Die 4 Frau
Ich konnte nicht glauben, dass schon zwei Stunden vergangen waren, und ich fand es ausgesprochen schade, dass Allison gehen musste.
»Komm bald wieder«, sagte ich, als ich sie zum Abschied umarmte. »Du kannst mich jederzeit wieder besuchen, Ali.«
53
Ich stand an der Straße und winkte, bis Carolees Minivan hinter der Kurve verschwunden war. Doch als ich dann allein auf der Sea View Avenue stand, drang ein Gedanke, der bisher nur am Rand meines Bewusstseins herumgeirrt war, in mein Vorderhirn vor und setzte sich dort fest.

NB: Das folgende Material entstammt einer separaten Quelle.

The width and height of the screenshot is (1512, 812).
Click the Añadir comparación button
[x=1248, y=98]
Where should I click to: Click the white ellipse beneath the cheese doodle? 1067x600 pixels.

Ich ging mit meinem Laptop ins Wohnzimmer, machte es mir in einem weichen Sessel bequem und lud die NCIC-Straftäter-datei hoch. Nach wenigen Minuten wusste ich bereits, dass Dr. Ben O'Malley, 48, schon mehrfach wegen Geschwindigkeitsüberschreitung vorgeladen und einmal, vor fünf Jahren, wegen Fahrens unter Alkoholeinfluss in Arrest genommen worden war. Er war zweimal verheiratet gewesen und gerade zum zweiten Mal Witwer geworden.

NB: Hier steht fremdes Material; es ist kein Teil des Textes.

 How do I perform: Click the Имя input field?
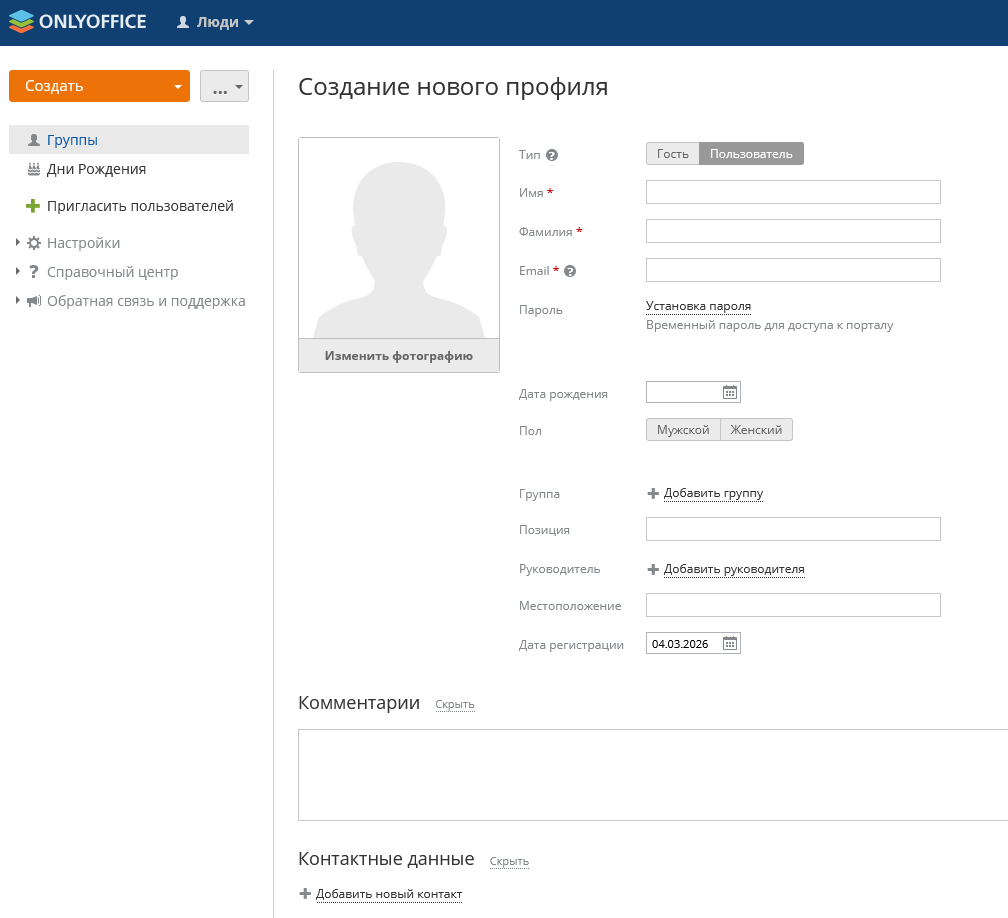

Ehefrau Nummer eins war Sandra, die Mutter der gemeinsamen Tochter Caitlin. Sie hatte sich 1994 in der Doppelgarage der Familie erhängt.
Die zweite Mrs. O'Malley, geborene Lorelei Breen, gestern im Alter von neununddreißig Jahren ermordet, war 1998 wegen Ladendiebstahls verhaftet und nach Zahlung einer Geldbuße wieder auf freien Fuß gesetzt worden.
Ich wiederholte die Prozedur mit den Namen Alice und Jake Daltry, und sogleich wurde mein Bildschirm von Informationen geradezu überflutet. Jake und Alice waren acht Jahre verheiratet gewesen, als sie in ihrem gelben Haus in Crescent Heights ermordet wurden, und hinterließen zwei Söhne, Zwillinge von sechs Jahren. Ich rief mir ihr reizendes Heim in Erinnerung, mit dem etwas eingeschränkten Blick auf die Bucht, dem vergessenen Basketball, dem Kinderturnschuh auf der Hintertreppe.
Dann konzentrierte ich mich wieder auf den Monitor.
Jake war ein böser Bube gewesen, bevor er Alice geheiratet hatte. Ich klickte mich durch sein Vorstrafenregister: Ansprechen einer Prostituierten, Fälschung der Unterschrift seines Vaters auf Sozialversicherungsschecks, wofür er sechs Monate gesessen hatte. In den letzten acht Jahren jedoch war er sauber geblieben und hatte einen Vollzeit-Job in einer Pizzeria in der Stadt gehabt.
Gattin Alice, 32, hatte keine Vorstrafen. Sie hatte nie auch nur eine rote Ampel überfahren oder beim Ausparken auf dem Supermarkt-Parkplatz einen anderen Wagen gerammt.
Aber tot war sie trotzdem.
Also, was folgte aus alldem?
Ich rief Claire an, und sie hob beim ersten Läuten ab. Wir kamen gleich zur Sache.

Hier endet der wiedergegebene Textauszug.